Paper of Record returns

In February, we noted historians' and researchers' dismay at the disappearance of PaperofRecord.com, an Ottawa-based website that had made available a collection of digitized historic newspapers whose users evidently loved it for being comprehensive, easy to use, and free.

Now Paper of Record founder R.J. Huggins announces that his newspaper online archive is returning to the World Wide Web through the genealogical website FamilyLink.com. Access will not be free anymore, apparently -- another small sign of rationality starting to prevail in the digital realm. This is the announcement:
To Our Library Community,

Thank you for your continuing patience as we bring PaperofRecord.com back online. PaperofRecord.com has recently concluded an exclusive distribution agreement with World Vital Records of Provo, Utah a division of Familylink.com.

FamilyLink.com, Inc. has more than 15 million unique global visitors each month and 40 million page views per month. With more than 31 million users We’re Related is the fastest growing social network for families and genealogists. We’re Related, a top-five application on Facebook, allows individuals to find relatives on Facebook, connect with friends and family members, build family trees, and share news and photos. It is the most popular family application on Facebook. Since October 2007, when the application was launched, more than 150 million relationships (of living people) have been defined on We’re Related. Within the past 30 days, the application has had 14.9 million monthly active users and 1,000,000 daily active users.

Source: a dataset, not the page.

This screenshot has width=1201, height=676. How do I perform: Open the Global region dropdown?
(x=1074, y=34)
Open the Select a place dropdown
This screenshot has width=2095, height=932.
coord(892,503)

WorldVitalRecords.com provides affordable access to genealogy databases and family history tools used by more than 258,000 monthly visitors. The site registers 3.6 million monthly pages views and serves tens of thousands of paying subscribers. With thousands of databases—including birth, death, military, census, and parish records—WorldVitalRecords.com makes it easy to fill in missing information in your family tree. Some of its partners include Everton Publishers, Quintin Publications, Archive CD Books Australia, Gould Genealogy, Immigrant Ships Transcribers Guild, Archive CD Books Canada, The Statue of Liberty-Ellis Island Foundation, Inc., SmallTownPapers®, Accessible Archives, Genealogical Publishing Company, Find My Past, Godfrey Memorial Library, Find A Grave, and FamilySearch.

I encourage you to contact Scott Spencer at Scott@familylink.com to access our critically successful database of Historical Newspaper Images at the site that began it all, PaperofRecord.com!

Best

R.J. (Bob) Huggins
Founder
PaperofRecord.com
Update (May 22): Mark Reynolds observes:
Familylink/World Vital Records seem to have some connection with the Church of Latter Day Saints genealogical database (I did some poking around a few months ago when people tried to sign me up to use their Facebook application). Not that this is a reason to not use it, but I suspect that people looking into old obituaries for their family trees might end up having their data stored in ways that they aren't entirely comfortable with.

On the other hand, I'm just glad the resource is still out there - if someone wants to convert me after I die, I can hardly complain.
In my (limited) experience, you do genealogy, you deal with people in Utah. They just plain have the data, and have it in accessible form. Mostly, I think, genealogy gets at least as much from the Mormons' database than the Mormons get from us. Yes?